DOCUMENT EXCERPT.
%%

FPGA architectural features like the shift register logic 16 (SRL16) primitive found in the Virtex-II and Virtex-II Pro [3] series of Xilinx devices contribute to producing an efficient and compact FPGA implementation. Figure 3 provides a high-level view of basic component that is used to construct an FPGA – the logic slice [3]. There are many tens-of-thousands of these elemental units available in a single device. Without going into details, the slice basically consists of two lookup-tables (LUTs), two flip-flops (FFs), and additional circuitry for performing high-speed arithmetic. The LUTs are multi-functional components that can be used for computing logic equations, configured as user-application 16x1 RAM or ROM (referred to as distributed memory), or used as SRL16 elements. All of these modes are extremely useful for signal processing applications.



Figure 3: Virtex-II (Pro) logic slice – high-level view.

Functionally, the SRL16 can be viewed as a series arrangement of 16 flip-flops with a dynamically programmable tap point, as shown in Figure 4.





Figure 4: Functional view of the SRL16 LUT configuration.

The RAM and ROM configurations can be used for storing filter coefficients or data vectors in a signal processing system. The utility and versatility of the SRL16

configuration may not immediately be obvious with respect to signal processing applications, but this unique aspect of Xilinx FPGAs is extremely powerful for building very efficient time-division multiplexed hardware that, for example, can be used to process multiple channels of data. An example is the pulse shaping and up-sampling of the inphase (I) and quadrature (Q) components of the baseband signal in a transmitter shaping filter or receiver matched filter.

As highlighted in [2] P(n) and R(n) can be calculated iteratively. It is useful to observe that the cascaded integrator comb (CIC) filter shown in conveniently implements the iterations.



Figure 5: CIC filter used for computing the P(n) and R(n).

%%

ROWS.
%%

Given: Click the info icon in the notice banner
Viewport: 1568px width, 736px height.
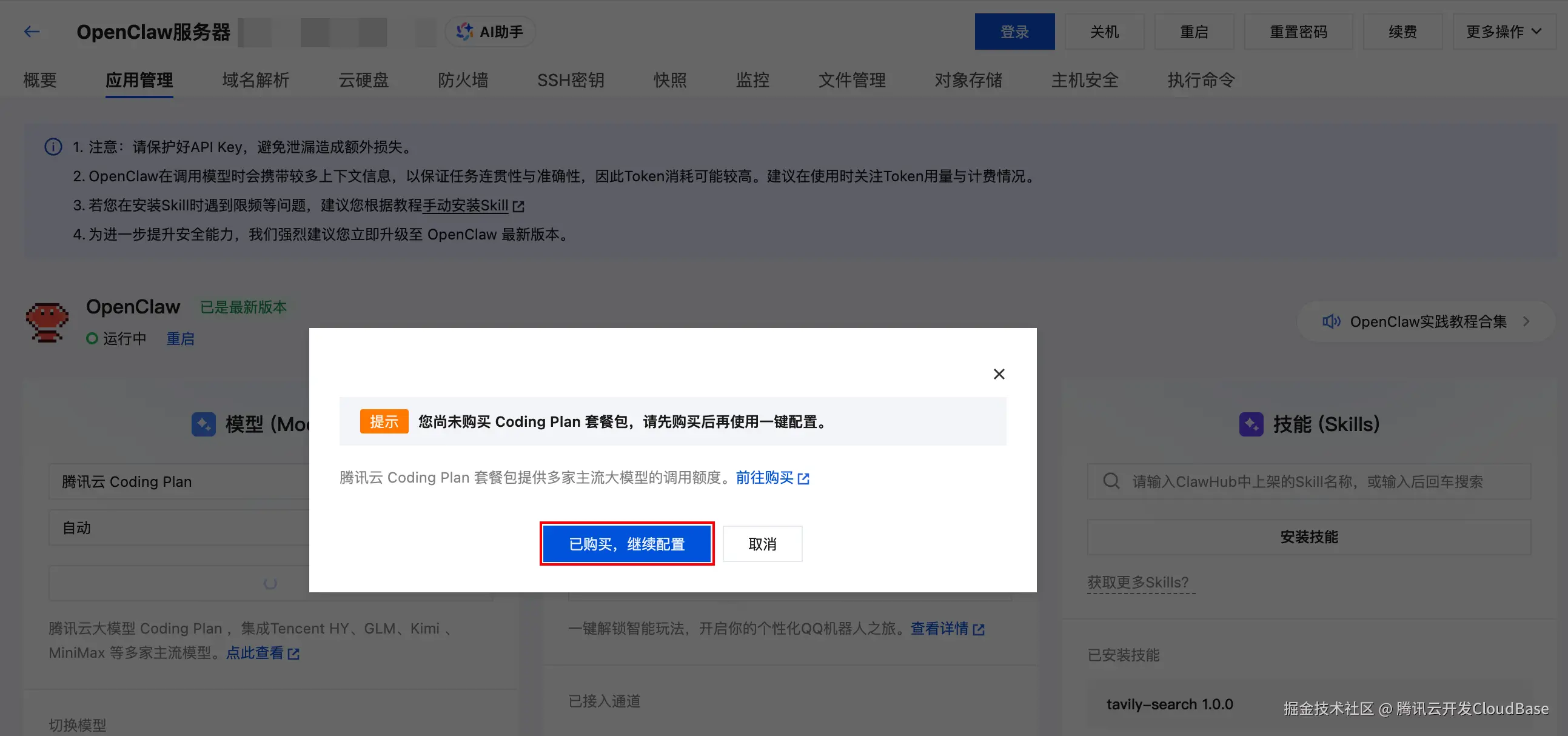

%%
%%

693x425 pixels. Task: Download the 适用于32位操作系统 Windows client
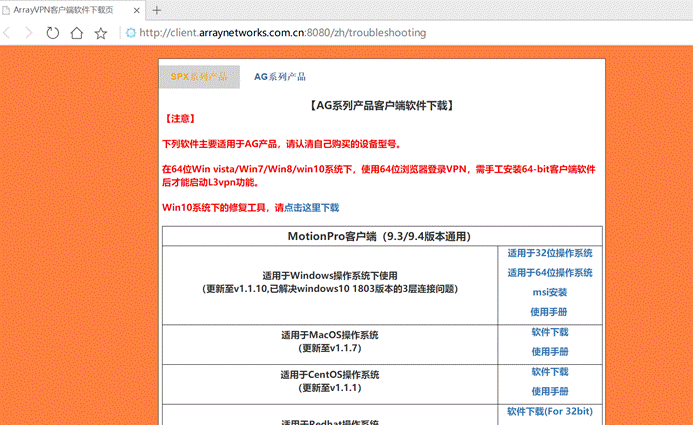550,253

%%

AIM.
Reproduce the part of the FPGA excerpt from "Functionally, the SRL16" up to and including "SRL16 LUT configuration.". The items were taken from a source separate from the FPGA excerpt.

RESPONSE TO THE TASK.
Functionally, the SRL16 can be viewed as a series arrangement of 16 flip-flops with a dynamically programmable tap point, as shown in Figure 4.





Figure 4: Functional view of the SRL16 LUT configuration.